Exercise data:
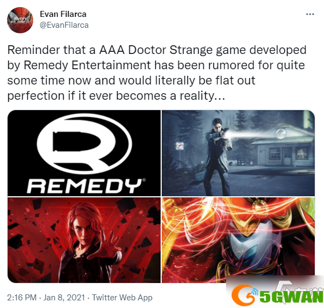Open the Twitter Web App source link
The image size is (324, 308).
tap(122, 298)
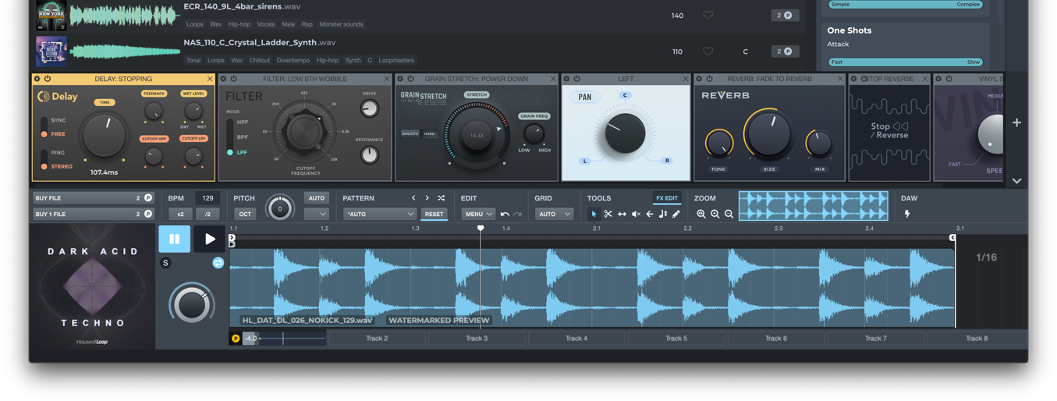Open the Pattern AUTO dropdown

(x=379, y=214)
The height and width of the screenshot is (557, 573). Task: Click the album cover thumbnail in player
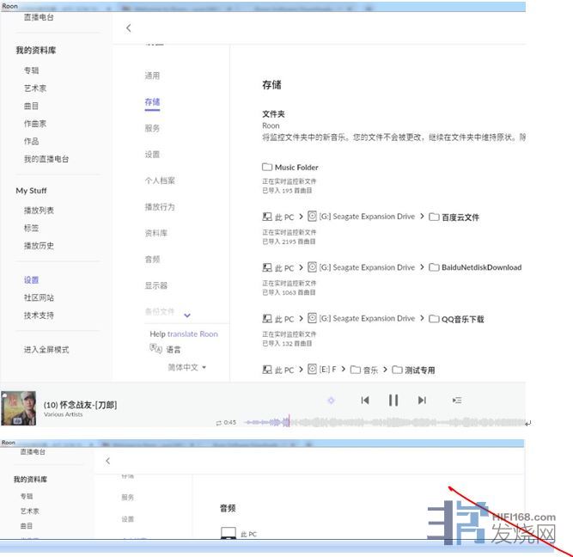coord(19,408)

--

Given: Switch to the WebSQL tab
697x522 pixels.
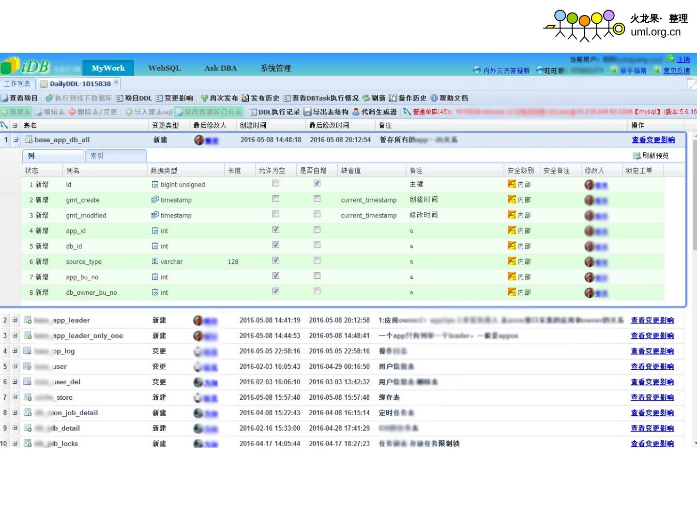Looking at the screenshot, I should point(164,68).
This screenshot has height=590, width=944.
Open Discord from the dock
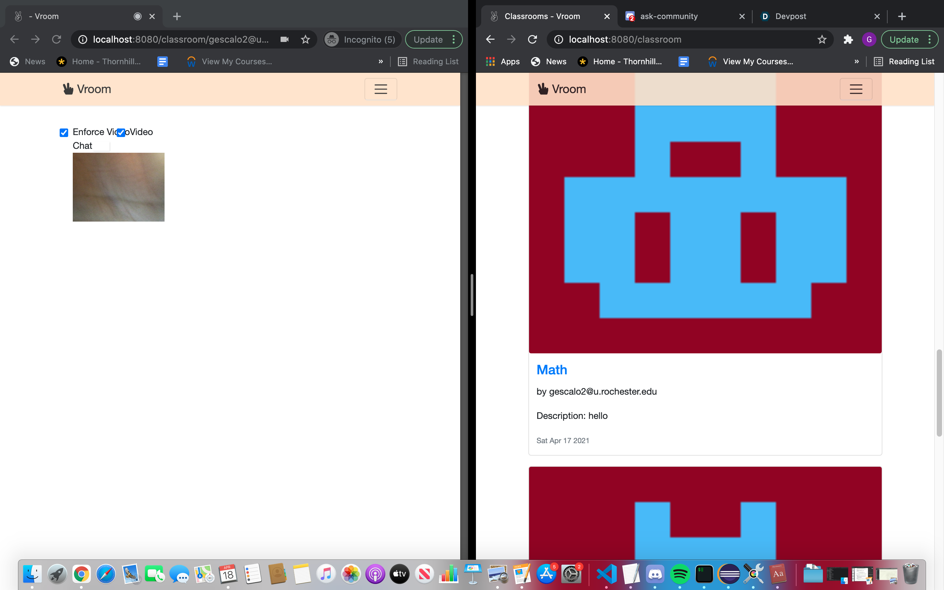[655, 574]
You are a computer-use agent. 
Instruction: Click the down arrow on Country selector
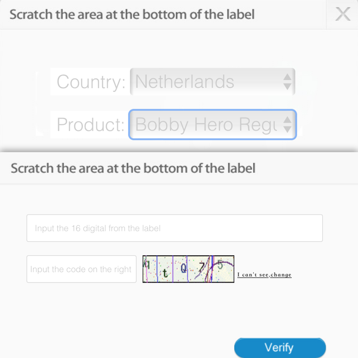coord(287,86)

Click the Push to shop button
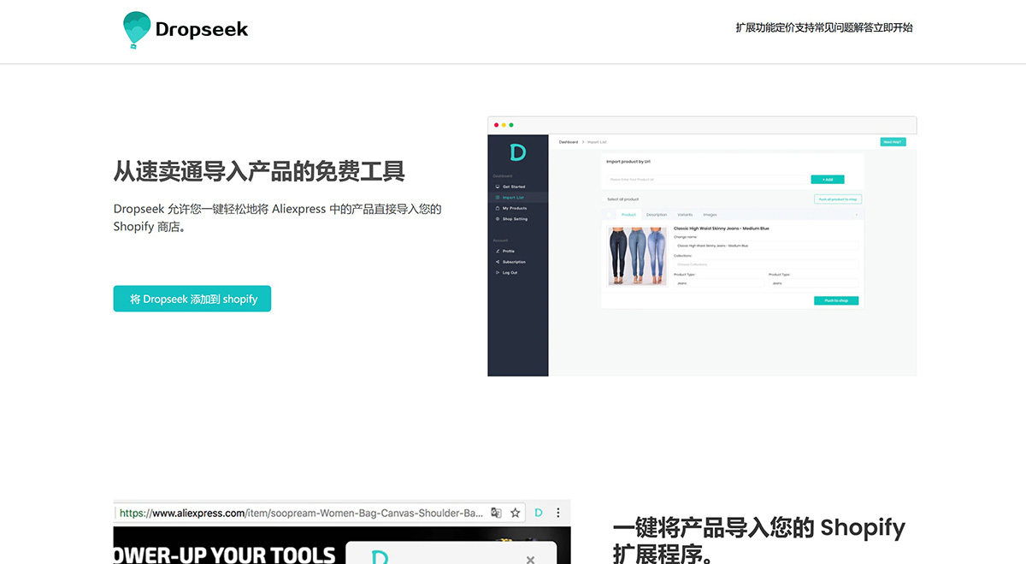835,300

What to do: Count the lines of the data above that contain the string "height", treating uppercase and lowercase as different, and reply with only that number.

The completed task: 2